▶ **DOCUMENT EXTRACT**

# Rehoming my cat



## Michen (30 July 2022)

I am so sad to have to but, as tempting as it is, I don't think relocating my outdoorsy cat to the states is the right thing for him- although he seems to spend most of his time snoozing on the sofa these days, but he does like to roam about when the weather is good. I have spoken with a few people over there and done as much research as I can and cats pooing in your neighbours garden isn't really acceptable, plus there are a number of things out there to eat them! Basically unless you are rural (which I won't be), people keep their cats inside. Although he only really bothers to go out now in spring/summer/autumn I just don't think it's fair on him.

I am gutted though, him and the dog are best friends. Maybe I am over thinking the above? I guess he could hang out in the garden with us/the dog and I could see if he can be convinced that that's enough but... He's so affectionate and the minute the dog and I are outside he's out with us too.

▶ **DATA SECTION**
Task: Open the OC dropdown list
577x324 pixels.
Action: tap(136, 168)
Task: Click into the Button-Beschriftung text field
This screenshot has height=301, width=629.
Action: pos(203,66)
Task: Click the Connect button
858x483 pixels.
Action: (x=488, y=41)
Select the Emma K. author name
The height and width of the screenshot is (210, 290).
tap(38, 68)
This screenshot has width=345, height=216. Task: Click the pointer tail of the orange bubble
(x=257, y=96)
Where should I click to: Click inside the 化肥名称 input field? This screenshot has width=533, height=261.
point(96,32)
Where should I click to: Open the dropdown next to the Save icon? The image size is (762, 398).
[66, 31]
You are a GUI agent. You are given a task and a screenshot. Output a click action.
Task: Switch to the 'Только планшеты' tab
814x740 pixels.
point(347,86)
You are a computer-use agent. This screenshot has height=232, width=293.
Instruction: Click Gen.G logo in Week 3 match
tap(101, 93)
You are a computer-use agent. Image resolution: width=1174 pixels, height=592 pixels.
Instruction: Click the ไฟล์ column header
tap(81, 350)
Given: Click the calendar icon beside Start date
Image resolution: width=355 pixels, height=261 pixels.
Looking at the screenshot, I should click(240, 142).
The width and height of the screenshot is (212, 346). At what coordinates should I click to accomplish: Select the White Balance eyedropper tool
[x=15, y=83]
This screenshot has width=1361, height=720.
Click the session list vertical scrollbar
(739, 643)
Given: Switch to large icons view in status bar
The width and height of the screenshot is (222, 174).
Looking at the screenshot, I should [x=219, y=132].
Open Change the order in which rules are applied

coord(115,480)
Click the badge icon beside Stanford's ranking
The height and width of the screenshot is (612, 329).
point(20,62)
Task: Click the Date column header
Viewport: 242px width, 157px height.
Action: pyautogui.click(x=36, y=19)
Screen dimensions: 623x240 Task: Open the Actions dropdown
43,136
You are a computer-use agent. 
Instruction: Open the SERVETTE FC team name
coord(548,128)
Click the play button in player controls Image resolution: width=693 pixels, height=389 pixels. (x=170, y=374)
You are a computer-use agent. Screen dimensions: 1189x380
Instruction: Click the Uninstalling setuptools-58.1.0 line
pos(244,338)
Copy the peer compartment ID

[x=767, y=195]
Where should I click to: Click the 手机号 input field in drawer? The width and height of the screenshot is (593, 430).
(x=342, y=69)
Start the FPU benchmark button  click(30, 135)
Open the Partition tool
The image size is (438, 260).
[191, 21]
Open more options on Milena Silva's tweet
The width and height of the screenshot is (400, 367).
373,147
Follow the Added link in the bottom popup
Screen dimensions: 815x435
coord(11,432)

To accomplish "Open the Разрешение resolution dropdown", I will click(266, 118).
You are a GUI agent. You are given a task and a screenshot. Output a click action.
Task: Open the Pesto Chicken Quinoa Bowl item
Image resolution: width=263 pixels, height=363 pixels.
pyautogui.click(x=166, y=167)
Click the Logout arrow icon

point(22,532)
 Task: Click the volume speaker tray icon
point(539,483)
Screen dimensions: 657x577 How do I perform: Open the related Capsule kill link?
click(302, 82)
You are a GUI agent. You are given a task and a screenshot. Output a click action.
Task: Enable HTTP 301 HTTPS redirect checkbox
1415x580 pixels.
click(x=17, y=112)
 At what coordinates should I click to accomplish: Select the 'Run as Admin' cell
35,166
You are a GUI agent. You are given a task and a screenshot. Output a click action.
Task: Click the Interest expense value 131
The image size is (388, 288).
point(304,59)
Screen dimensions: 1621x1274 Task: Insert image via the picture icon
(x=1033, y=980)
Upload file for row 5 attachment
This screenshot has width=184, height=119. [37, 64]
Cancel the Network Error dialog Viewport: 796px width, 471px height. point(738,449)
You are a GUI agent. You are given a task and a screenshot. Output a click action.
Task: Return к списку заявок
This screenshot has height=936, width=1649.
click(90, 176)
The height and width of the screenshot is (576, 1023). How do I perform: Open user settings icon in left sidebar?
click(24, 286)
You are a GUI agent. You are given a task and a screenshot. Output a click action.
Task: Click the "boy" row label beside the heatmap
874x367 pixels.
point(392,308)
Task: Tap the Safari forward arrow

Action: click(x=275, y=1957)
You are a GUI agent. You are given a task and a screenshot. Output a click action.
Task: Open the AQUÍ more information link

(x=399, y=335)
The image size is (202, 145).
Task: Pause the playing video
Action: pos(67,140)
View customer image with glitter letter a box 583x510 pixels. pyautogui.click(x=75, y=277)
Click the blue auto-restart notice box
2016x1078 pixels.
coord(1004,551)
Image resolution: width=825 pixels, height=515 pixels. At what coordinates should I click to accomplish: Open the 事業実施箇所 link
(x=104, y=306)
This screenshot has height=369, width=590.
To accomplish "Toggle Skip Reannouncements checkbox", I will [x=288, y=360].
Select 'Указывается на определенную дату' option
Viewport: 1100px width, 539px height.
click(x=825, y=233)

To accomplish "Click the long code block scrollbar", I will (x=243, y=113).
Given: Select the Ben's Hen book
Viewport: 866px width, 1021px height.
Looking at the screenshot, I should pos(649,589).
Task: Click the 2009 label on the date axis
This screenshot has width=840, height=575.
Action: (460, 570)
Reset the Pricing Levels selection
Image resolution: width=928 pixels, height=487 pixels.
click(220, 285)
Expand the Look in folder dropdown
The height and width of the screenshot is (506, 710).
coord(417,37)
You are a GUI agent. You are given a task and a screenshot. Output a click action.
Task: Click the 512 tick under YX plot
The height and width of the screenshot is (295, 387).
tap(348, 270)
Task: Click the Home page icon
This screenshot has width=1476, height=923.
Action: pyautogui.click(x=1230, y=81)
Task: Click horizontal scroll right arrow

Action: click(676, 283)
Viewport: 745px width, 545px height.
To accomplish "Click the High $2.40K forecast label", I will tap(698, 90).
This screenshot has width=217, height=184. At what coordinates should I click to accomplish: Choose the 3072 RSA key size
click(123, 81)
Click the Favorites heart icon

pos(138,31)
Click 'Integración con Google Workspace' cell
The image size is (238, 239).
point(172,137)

▶ **REQUIRED ACTIONS**
• a. In the forum post about rehoming a cat, what do people in the states usually do with their cats unless they live in a rural area?
• b. Write out the forum post about rehoming a cat from "# Rehoming my" up to and including "fair on him.".

▶ **ANSWERS FOR THE EXERCISE**
• a. They keep their cats inside.

• b.
# Rehoming my cat



## Michen (30 July 2022)

I am so sad to have to but, as tempting as it is, I don't think relocating my outdoorsy cat to the states is the right thing for him- although he seems to spend most of his time snoozing on the sofa these days, but he does like to roam about when the weather is good. I have spoken with a few people over there and done as much research as I can and cats pooing in your neighbours garden isn't really acceptable, plus there are a number of things out there to eat them! Basically unless you are rural (which I won't be), people keep their cats inside. Although he only really bothers to go out now in spring/summer/autumn I just don't think it's fair on him.